After 2 solid weeks ÷ 2days of intense negotiations, COP27 finally ended yesterday, Sunday 20, November 2022, with a win for some developing countries. One of the thorny issues that took center stage at the negotiations was the insistence by developing countries that the Western world, or better put, rich nations, which have contributed most to climate change due to high greenhouse emissions, compensate them for the damage. This is called #LossandDamage in the Climate negotiations.
Developing countries including Ghana, and China called for a Loss and Damage Fund to be established to address the Loss and damage associated with the adverse impact of climate change. After several heated debates and negotiations, developing countries who had initially blocked the creation of a fund for Loss and damage have now agreed to have the Fund created but with a caveat that it should only address the needs of the "most vulnerable countries." The caveat was to prevent some so-called developing countries like China (who developed countries see as doing well) from accessing the fund when it finally becomes operational. Ghana according to reliable sources may also not qualify to access the funds because the developed country parties donot recognise Ghana as most vulnerable country.

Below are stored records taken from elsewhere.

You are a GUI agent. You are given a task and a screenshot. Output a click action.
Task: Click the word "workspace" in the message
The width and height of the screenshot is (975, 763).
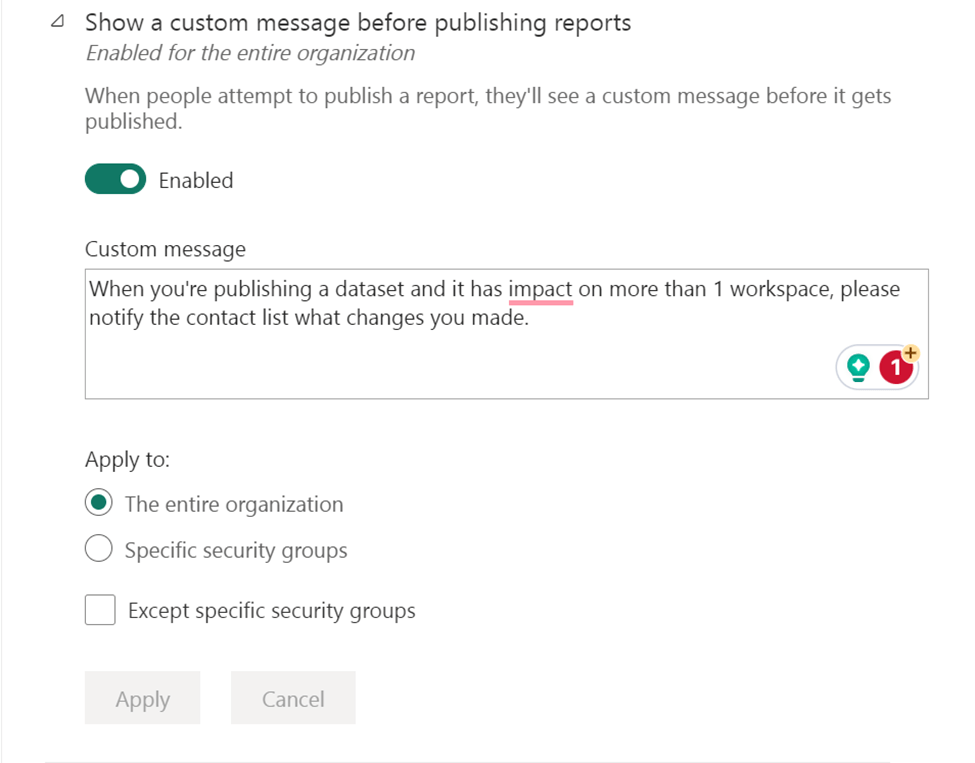(780, 289)
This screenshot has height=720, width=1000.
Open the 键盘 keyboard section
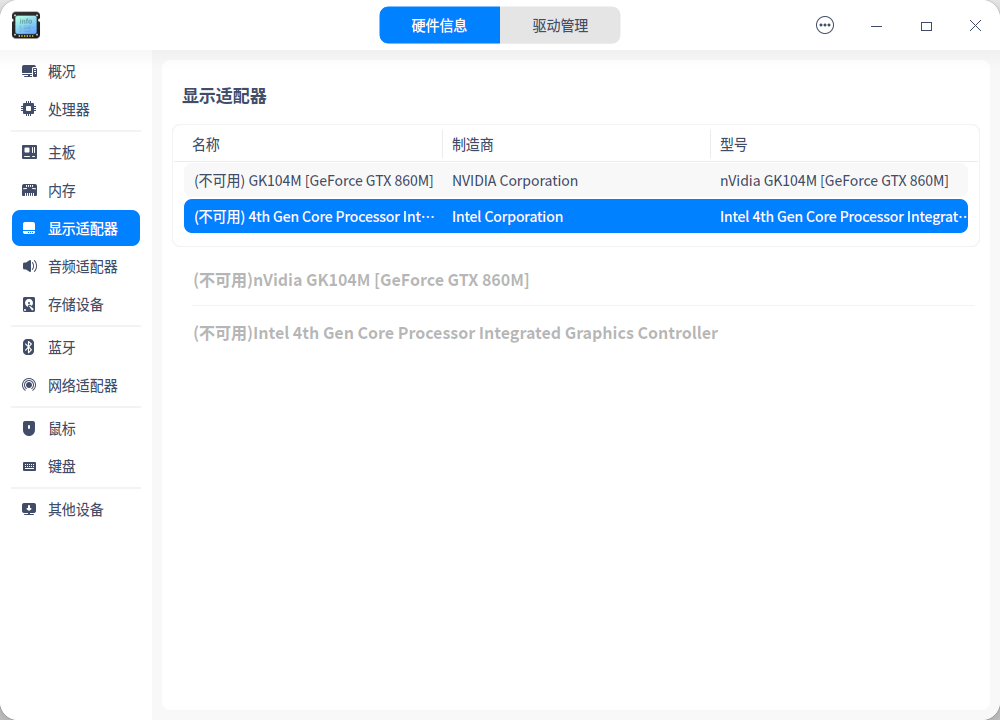[60, 466]
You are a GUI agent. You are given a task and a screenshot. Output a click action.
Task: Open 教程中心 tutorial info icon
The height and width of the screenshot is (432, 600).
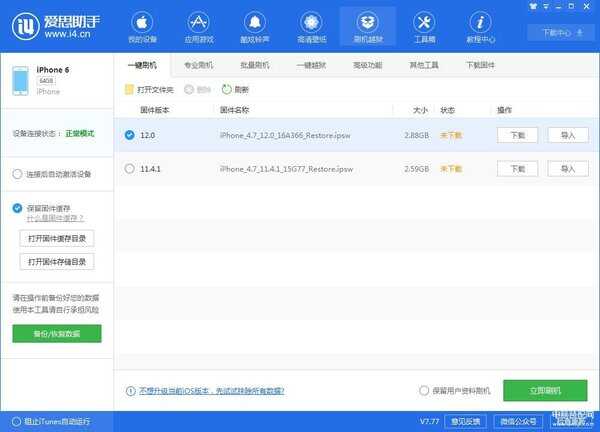[481, 22]
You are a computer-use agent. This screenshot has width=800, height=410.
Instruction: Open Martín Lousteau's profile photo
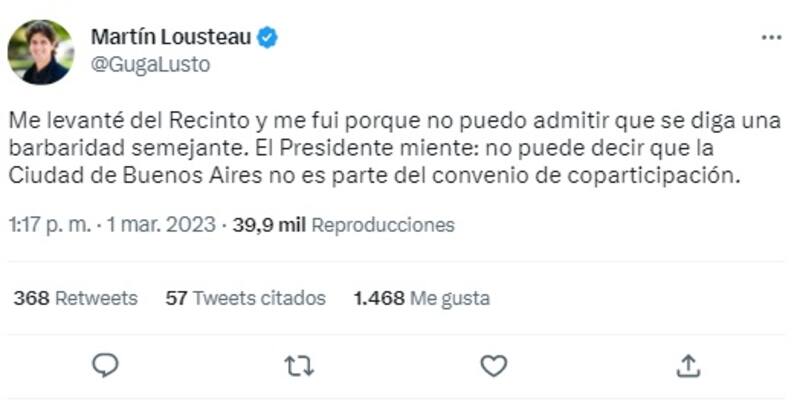41,51
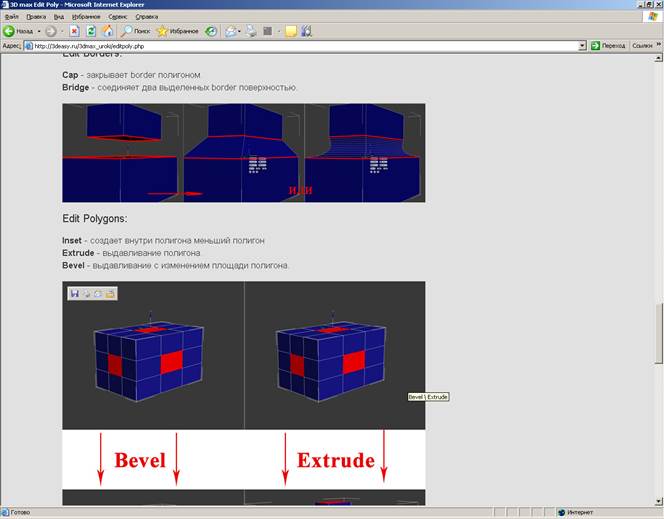The image size is (664, 519).
Task: Expand the Mail button dropdown arrow
Action: click(x=239, y=31)
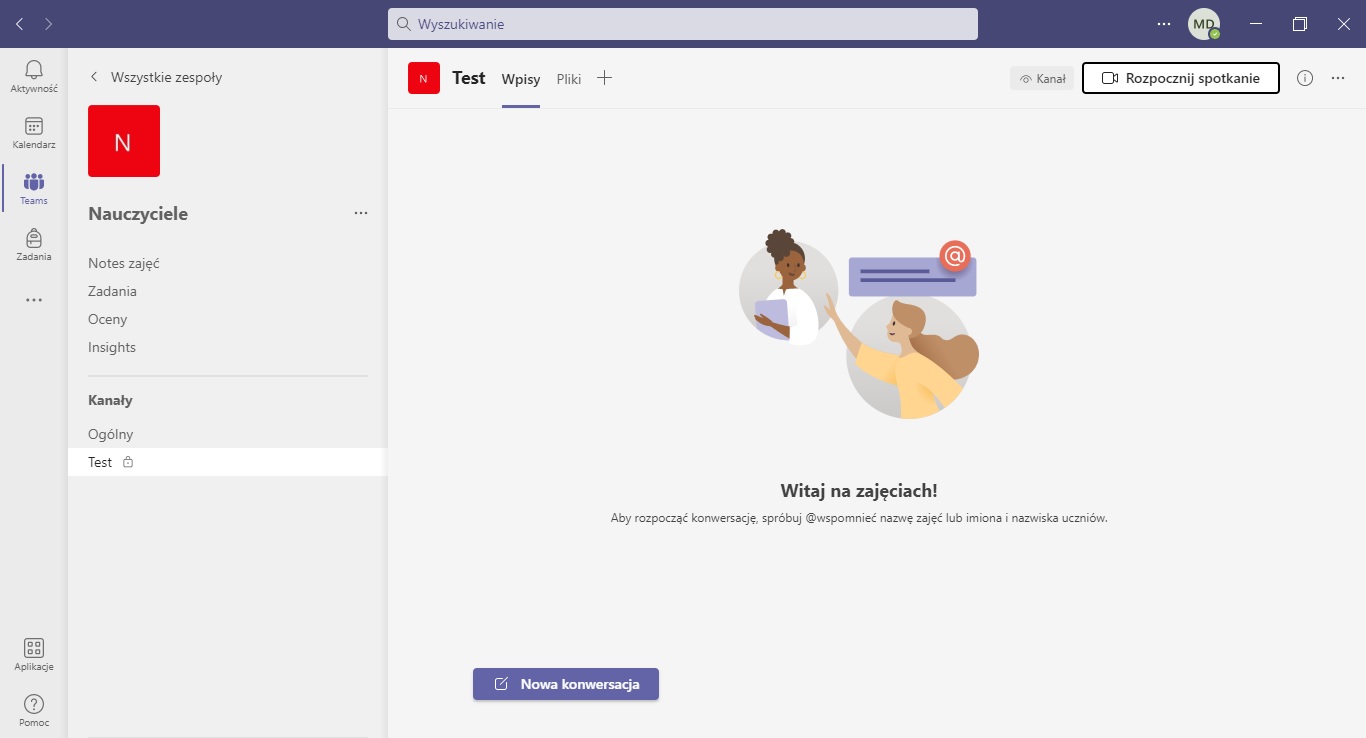This screenshot has width=1366, height=738.
Task: Select the Teams icon in sidebar
Action: (x=33, y=183)
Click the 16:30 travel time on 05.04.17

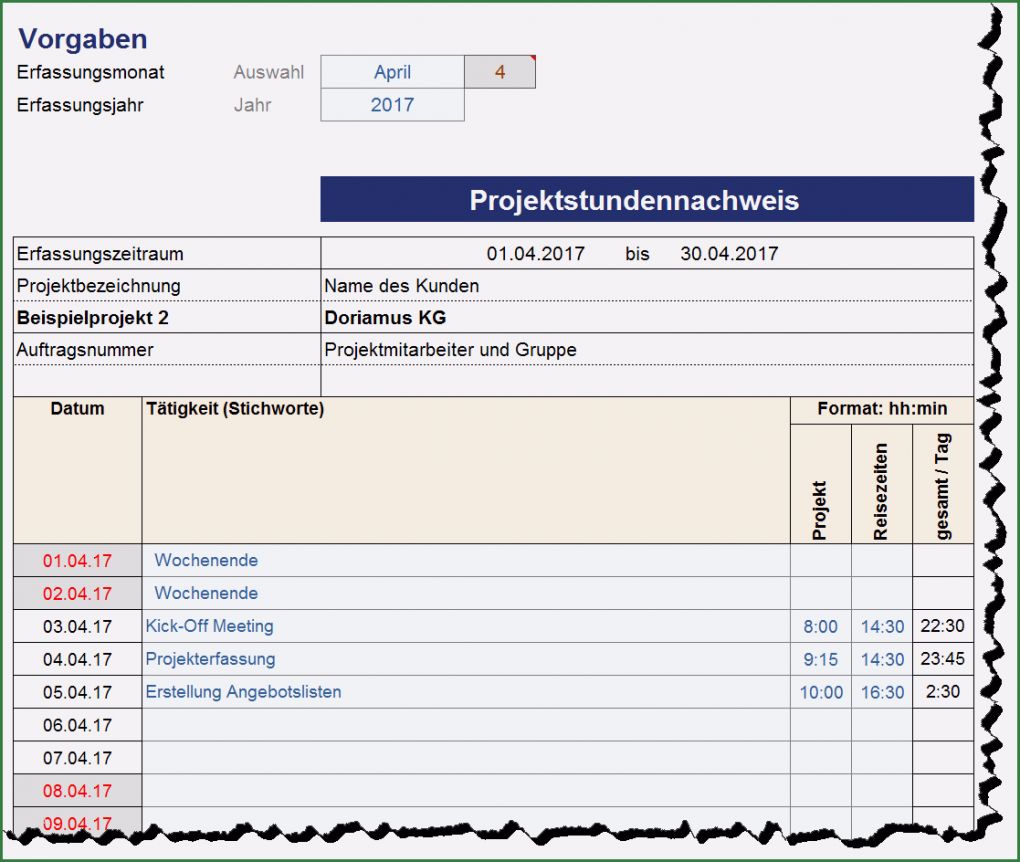pyautogui.click(x=882, y=692)
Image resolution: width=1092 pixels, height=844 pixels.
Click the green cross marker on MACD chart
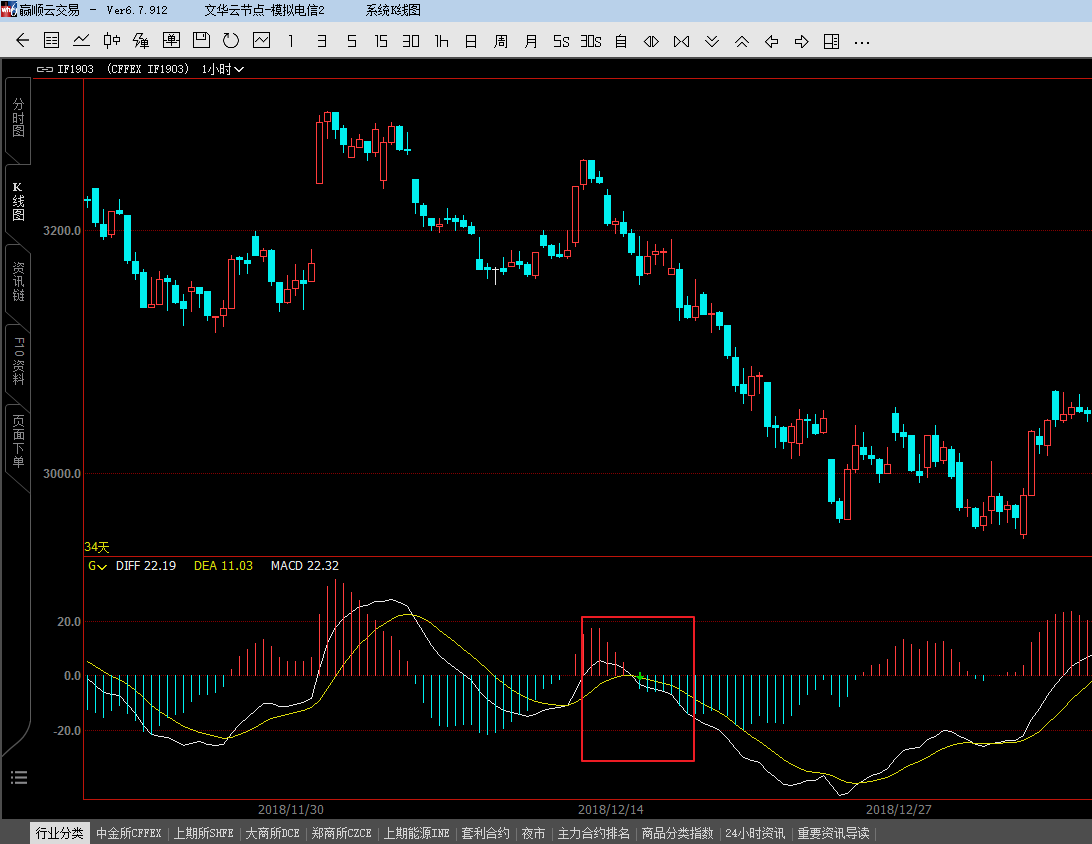point(640,677)
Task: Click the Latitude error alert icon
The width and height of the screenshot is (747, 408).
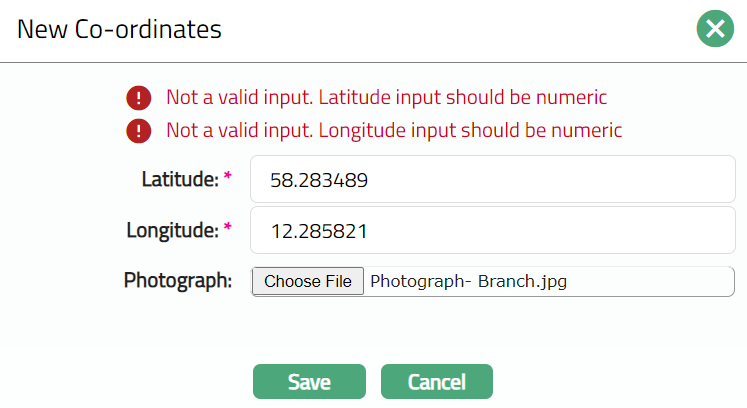Action: pyautogui.click(x=139, y=98)
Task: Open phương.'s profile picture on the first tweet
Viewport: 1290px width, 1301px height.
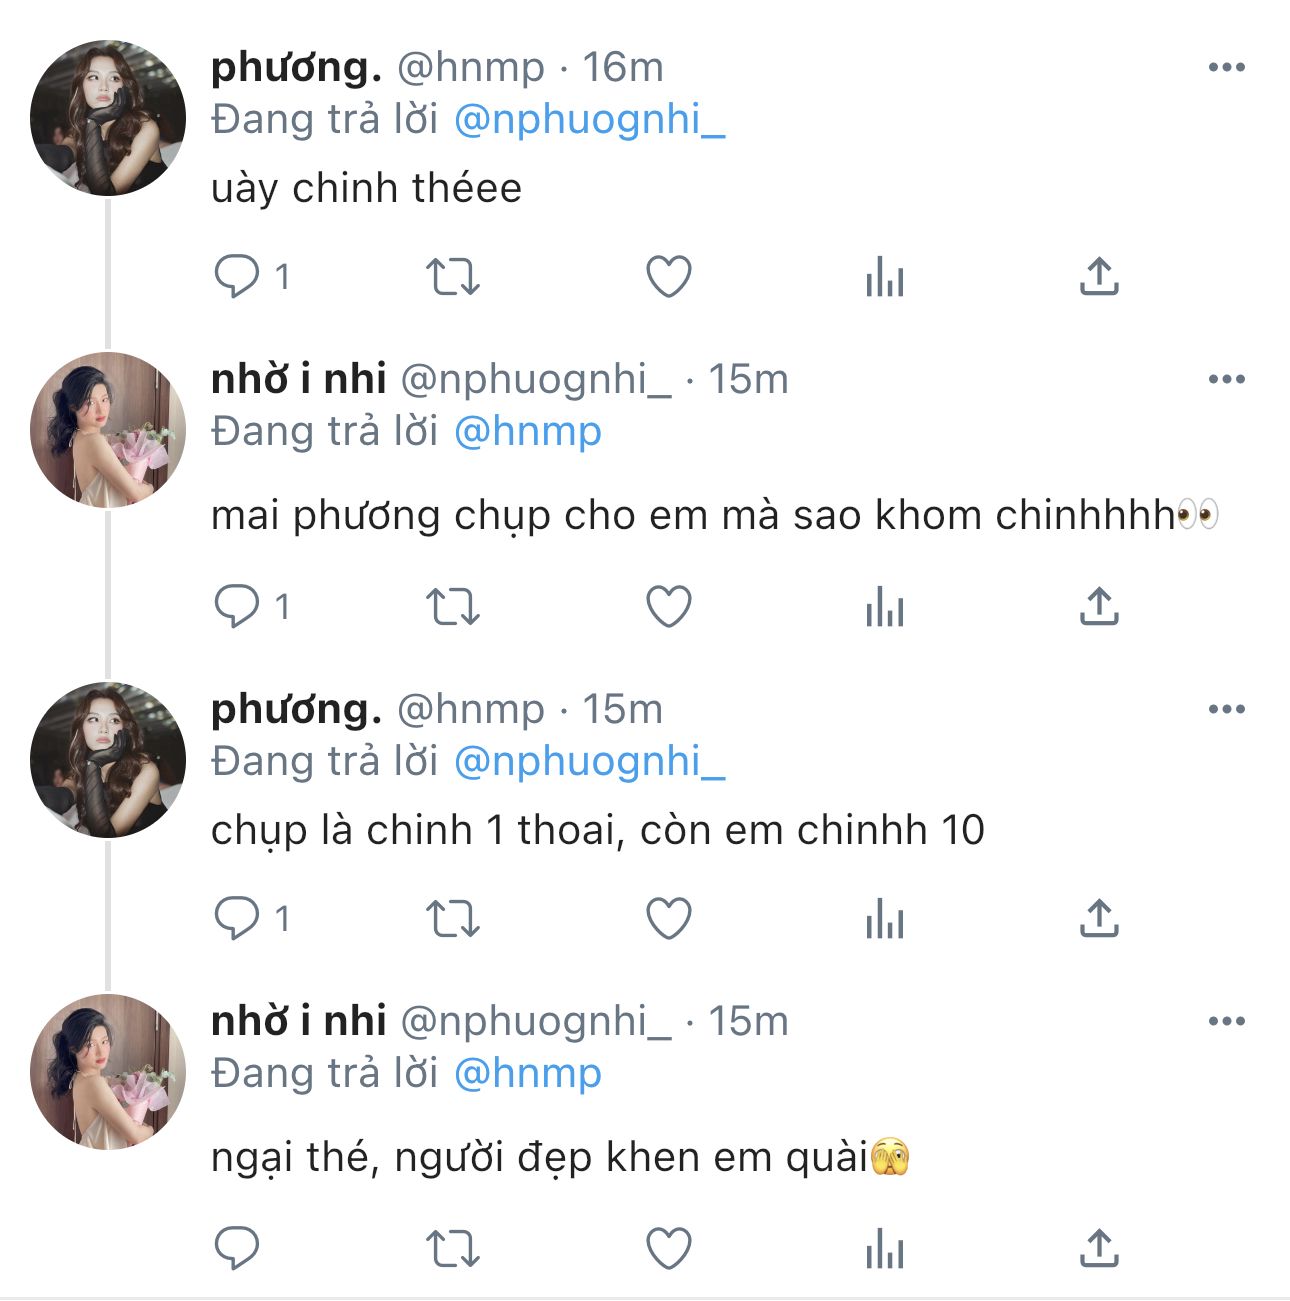Action: (x=108, y=118)
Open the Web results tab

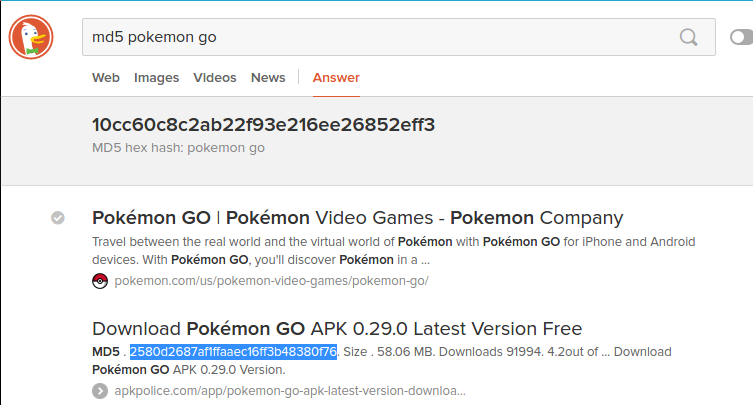coord(106,77)
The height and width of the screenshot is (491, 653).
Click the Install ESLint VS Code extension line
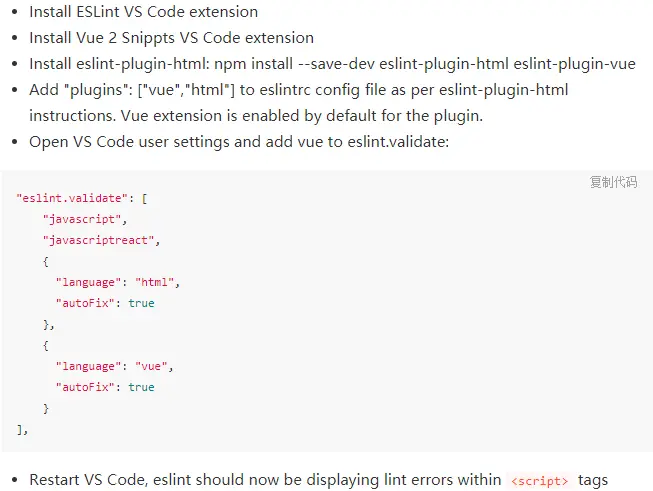pos(144,12)
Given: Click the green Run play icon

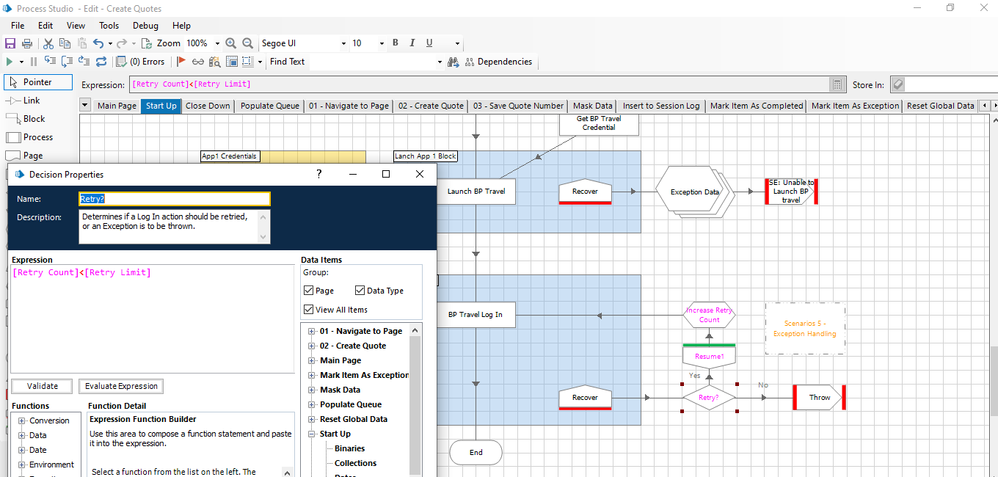Looking at the screenshot, I should coord(9,62).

So, this begs the question of why Ghana should joined the fray to ask for #LossandDamageFund to be created instead of following up on pledges made by donors and developed countries at #COP26 in Glasgow to increase their contribution to the Adaptation Fund (which Ghana has access to). Meanwhile, the adoption of the decision to create the Fund has come as a great news for some developing and Least developing countries, and Small Island Developing States. It is recalled that the issue of #LossandDamage was originally not included in the agenda item for discussion at #COP27. But at a later stage, developing countries lobbied the secretariat of the United Nations Framework Convention on Climate Change to include the issue on the offcial agenda item for discussion at the COP27.
So it can be understood why there is so much joy for some developing countries - thus, finally developing countries have something to chew on while looking into the future of what the funding arrangement will look like. This is where it becomes tricky again.
Well, we leave to see what #COP28 in Dubai in 2023 brings.